---------- SUPPLIED PASSAGE

THE FIREPOT IS JUST ONE COMPONENT OF THE TOTAL COMBUSTION SYSTEM. COMBUSTION
AIR FLOWS INTO A ROUND OPENING LOCATED IN THE PEDESTAL BASE IN THE BACK OF THE UNIT.
(SEE *FIGURE 2) THIS AIR TRAVELS TO A RECTANGLE SHAPED OPENING LOCATED JUST BEHIND
THE BOTTOM OF THE FIREPOT. (SEE *FIGURE 3) COMBUSTION AIR WILL FLOW THROUGH THE AIR
OPENINGS IN THE FIREPOT AND IS THEN TRANSFORMED INTO EXHAUST GASES. THE EXHAUST
GASES WILL FLOW FROM THE FIREPOT TO THE BAFFLE PLATES AND HEAT EXCHANGER TUBES. (SEE
*FIGURE 4) THE EXHAUST WILL FLOW FROM THE HEAT EXCHANGER TUBES TO THE EXHAUST BLOWER
HOUSING. (SEE *FIGURE 5) THIS COMPLETES THE NEGATIVE PRESSURE OR VACUUM PORTION OF
THE COMBUSTION SYSTEM. AFTER THE EXHAUST ENTERS THE EXHAUST BLOWER HOUSING IT IS
THEN PUSHED OUT INTO THE VENT PIPE OR CHIMNEY PORTION OF THE EXHAUST SYSTEM. (SEE
*FIGURE 6)
IF ANY PART OF THE EXHAUST SYSTEM IS RESTRICTED, THE STOVE WILL BURN DIRTY WITH TALL
LAZY FLAMES. THE STOVE MAY ALSO EXPERIENCE PROBLEMS WITH LIGHTING THE PELLET FUEL DUE
TO THE REDUCED AIR FLOW THROUGH THE FIREPOT.
IF ANY PART OF THE EXHAUST SYSTEM IS BLOCKED, THE STOVE WILL NOT FEED BECAUSE THE
VACUUM SWITCH WILL NOT ENGAGE. NORMALLY THE STOVE WILL HAVE BETWEEN .20 TO .30 INCHES
OF WATER COLUMN IN THE FIREBOX WITH STOVE SET ON THE HIGH FEED RATE.

--------------------

WHAT YOU NEED TO DO →
a) List every figure that the combustion system text refers the reader to, in the order they appear.
b) Print the part of the combustion system text word for word, starting with "IF ANY PART OF THE EXHAUST SYSTEM IS RESTRICTED, THE" and going on through "HIGH FEED RATE.".
The data that comes next is separate material, unrelated to the combustion system text.

---------- ENTRIES

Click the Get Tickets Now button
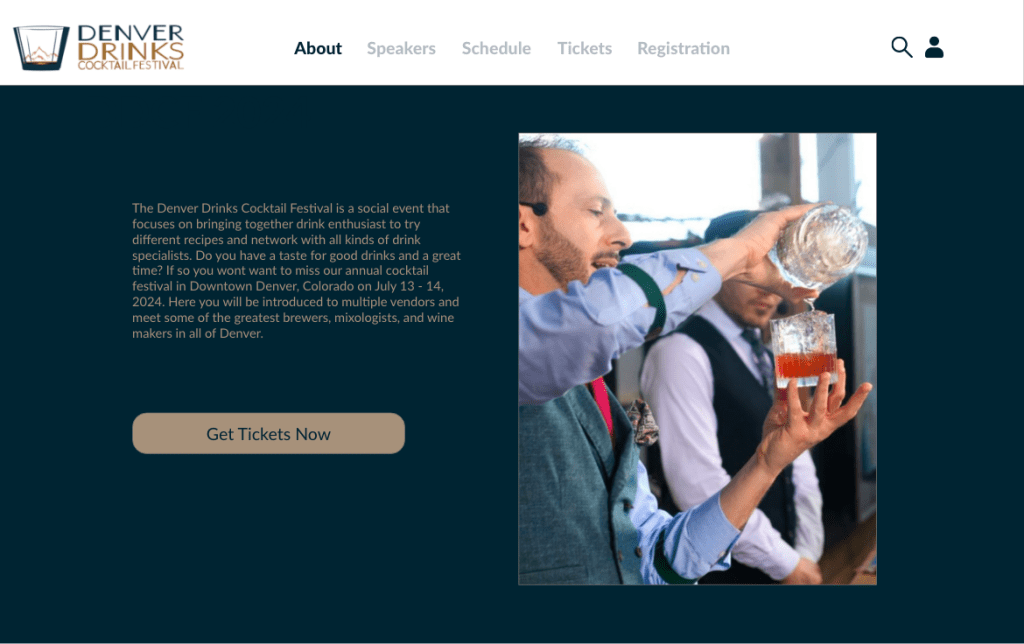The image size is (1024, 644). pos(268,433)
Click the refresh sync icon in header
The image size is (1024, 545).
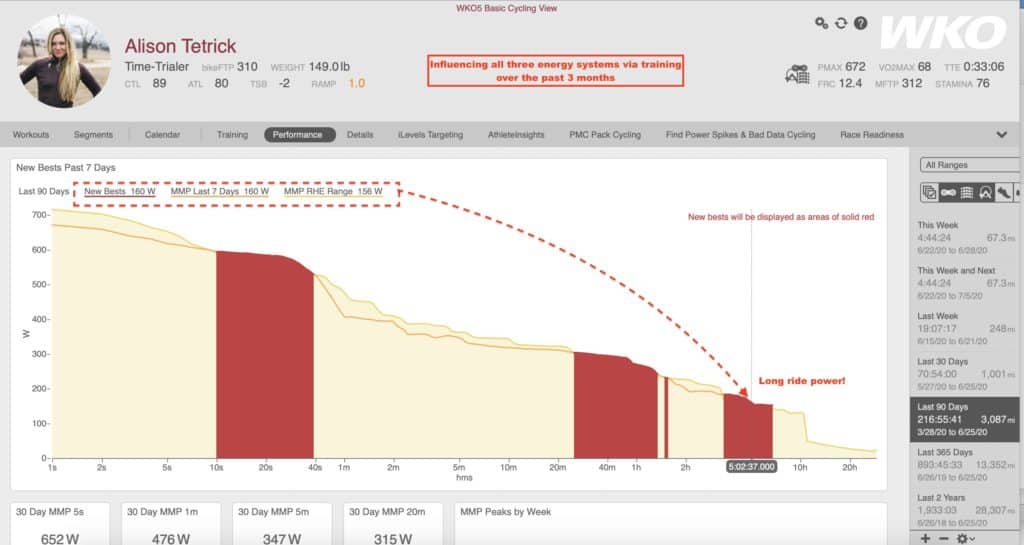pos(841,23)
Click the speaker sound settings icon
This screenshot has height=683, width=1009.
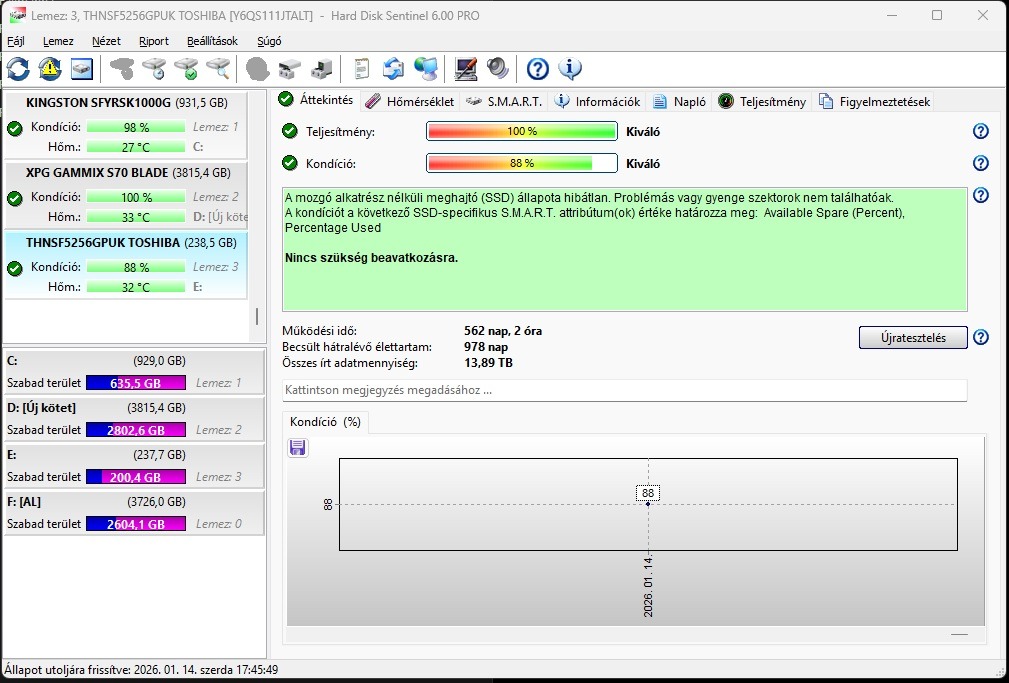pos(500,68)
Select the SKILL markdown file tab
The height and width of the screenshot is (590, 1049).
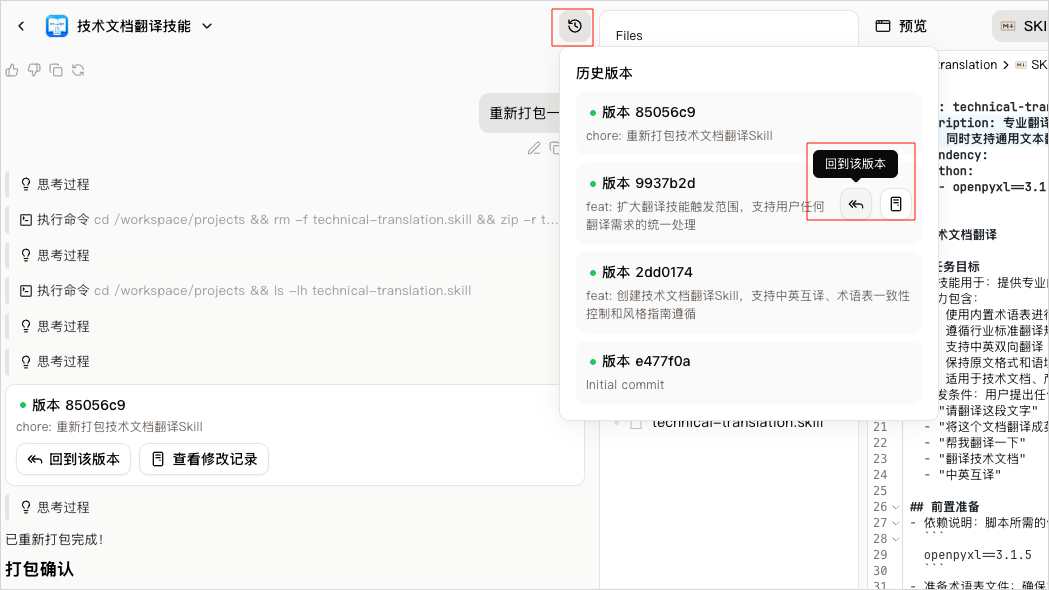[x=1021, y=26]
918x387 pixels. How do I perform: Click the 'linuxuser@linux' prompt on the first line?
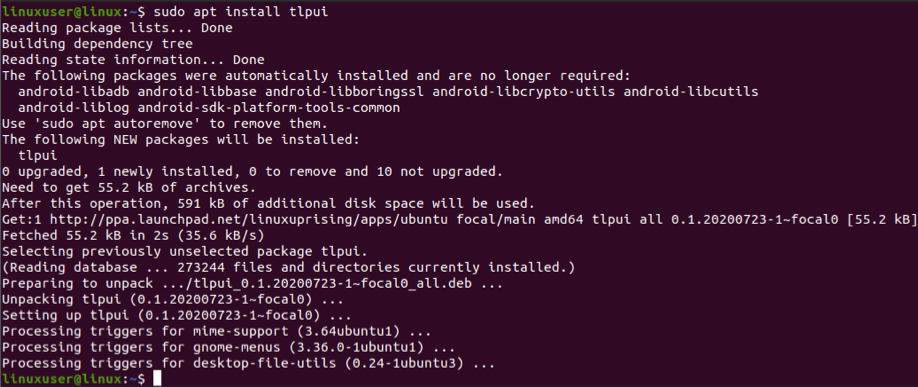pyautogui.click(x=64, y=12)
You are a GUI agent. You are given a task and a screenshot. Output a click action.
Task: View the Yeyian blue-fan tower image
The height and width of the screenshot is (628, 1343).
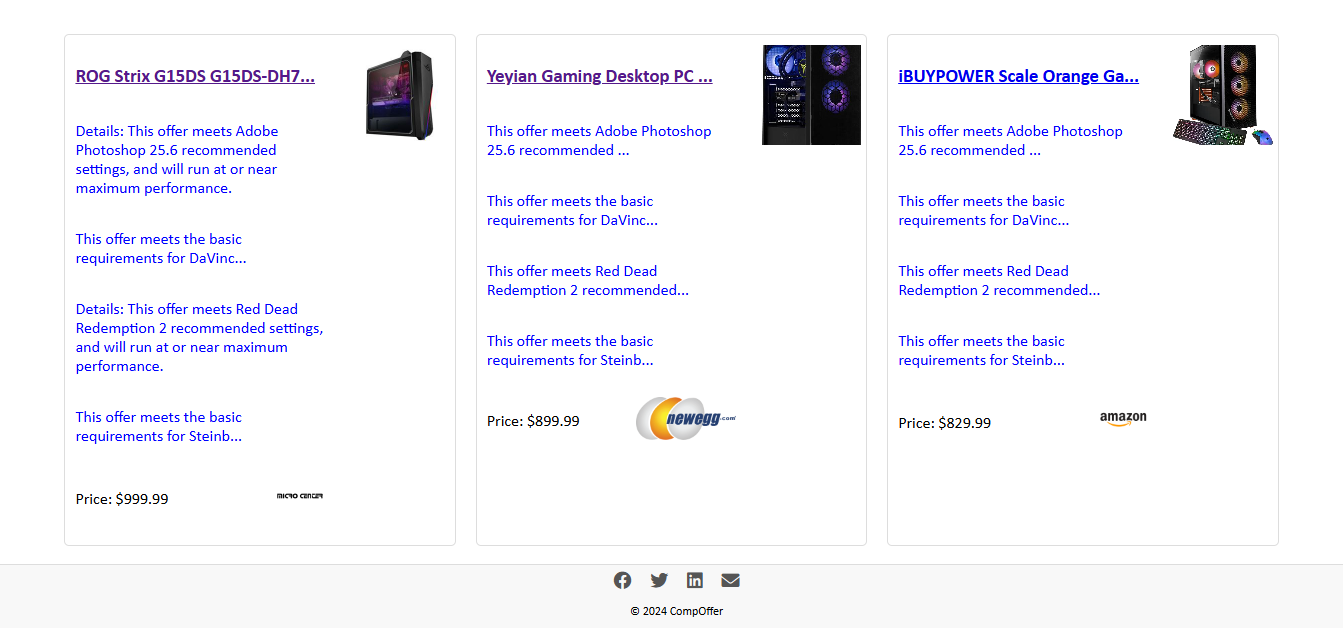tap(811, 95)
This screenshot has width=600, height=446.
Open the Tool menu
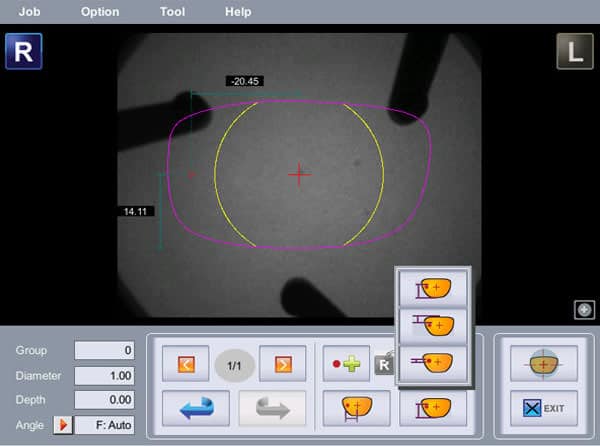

--------------------

SET OF ANSWERS →
a) Figure 2, Figure 3, Figure 4, Figure 5, Figure 6

b)
IF ANY PART OF THE EXHAUST SYSTEM IS RESTRICTED, THE STOVE WILL BURN DIRTY WITH TALL
LAZY FLAMES. THE STOVE MAY ALSO EXPERIENCE PROBLEMS WITH LIGHTING THE PELLET FUEL DUE
TO THE REDUCED AIR FLOW THROUGH THE FIREPOT.
IF ANY PART OF THE EXHAUST SYSTEM IS BLOCKED, THE STOVE WILL NOT FEED BECAUSE THE
VACUUM SWITCH WILL NOT ENGAGE. NORMALLY THE STOVE WILL HAVE BETWEEN .20 TO .30 INCHES
OF WATER COLUMN IN THE FIREBOX WITH STOVE SET ON THE HIGH FEED RATE.